Saturday, December 27, 2014

Movie review - "Two Weeks in September" (1967) **

The considerable star power of Brigitte Bardot is the only real thing going for this romantic drama which is about a model (guess who) in a relationship with a dull, uncharismatic elder man (I don't think he's meant to be that way, that's just how Jean Rochefort came across) who goes to England for a photo shoot for two weeks and has a fling with a younger dude (Laurent Terzieff).

This was the period in Bardot's career when she seemed to be aiming at the international market - she made Viva Maria, had her cameo in the Hollywood flick Dear Brigitte, was about to appear in Shalako. Most of the action is set in England and Scotland, although the dialogue is still French.

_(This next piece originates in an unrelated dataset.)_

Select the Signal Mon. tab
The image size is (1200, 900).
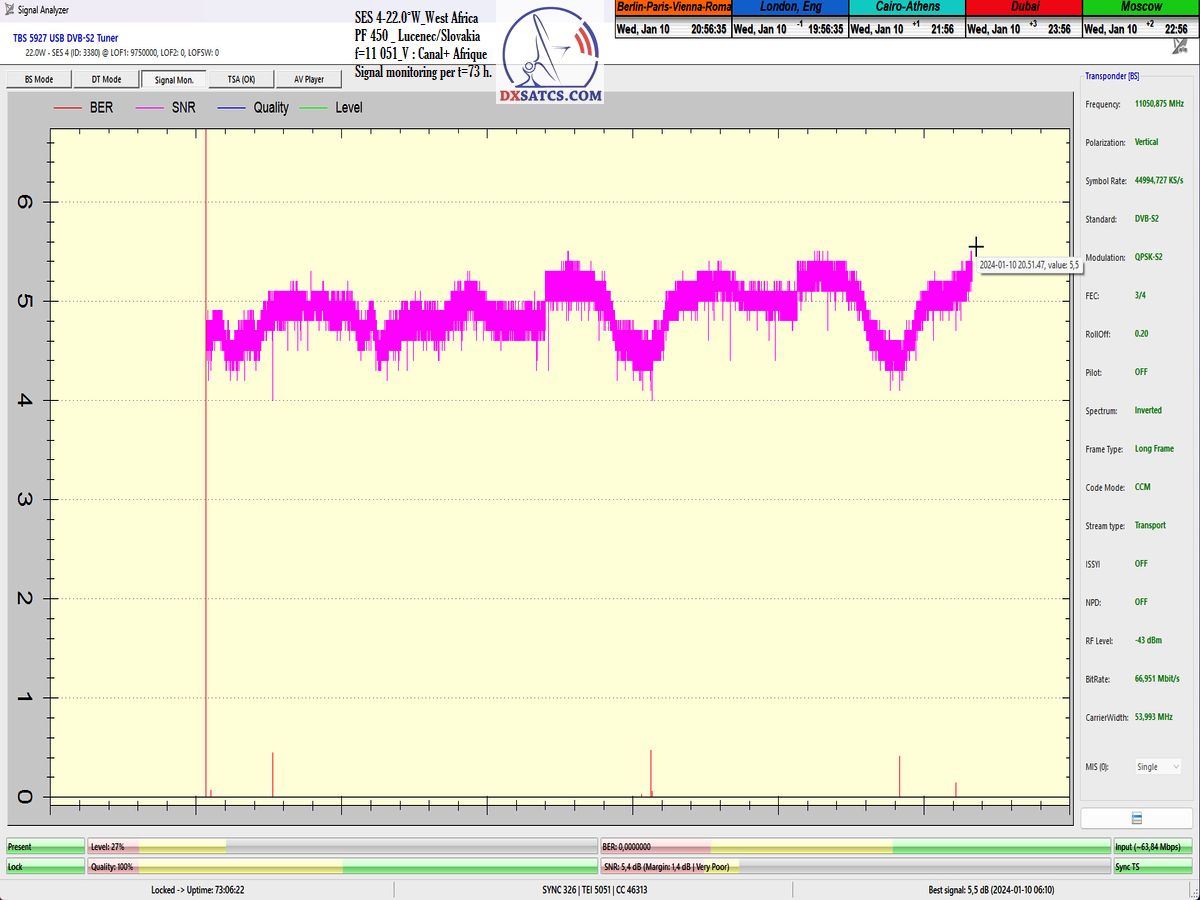click(174, 79)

The support cast is interesting. The part of a lecherous fashion photographer is played by Michael Sarne, who later directed Joanna and then, notoriously, Myra Breckenridge. His assistant is Murray Head, later famed for Jesus Christ Superstar and One Night in Bangkok. And the owner of a castle in Scotland where Bardot and Terzieff run away to is played by none other than James Robertson Justice - who, like everyone else, speaks (or is dubbed - I couldn't tell) mostly French.

But it's not much of a movie. Dramatically it's severely hurt by the fact that Bardot is torn between two men, but we only ever see her spend much time with the younger onee - Rochefort disappears from the movie after the first ten minutes, and is only a presence/voice on the phone. He really needed to appear. Also no one really has much of a character - Bardot is attracted to this young guy, who wants him all to himself, but she can't leave... and that's about it.

The plot is reminiscent of the later Goodbye Emmanuel; at least that had some eroticism to it, more than this. There is one or two good moments where Bardot and Terzieff are lounging about on some straw, and the star is always watchable, but this simply isn't a very good movie.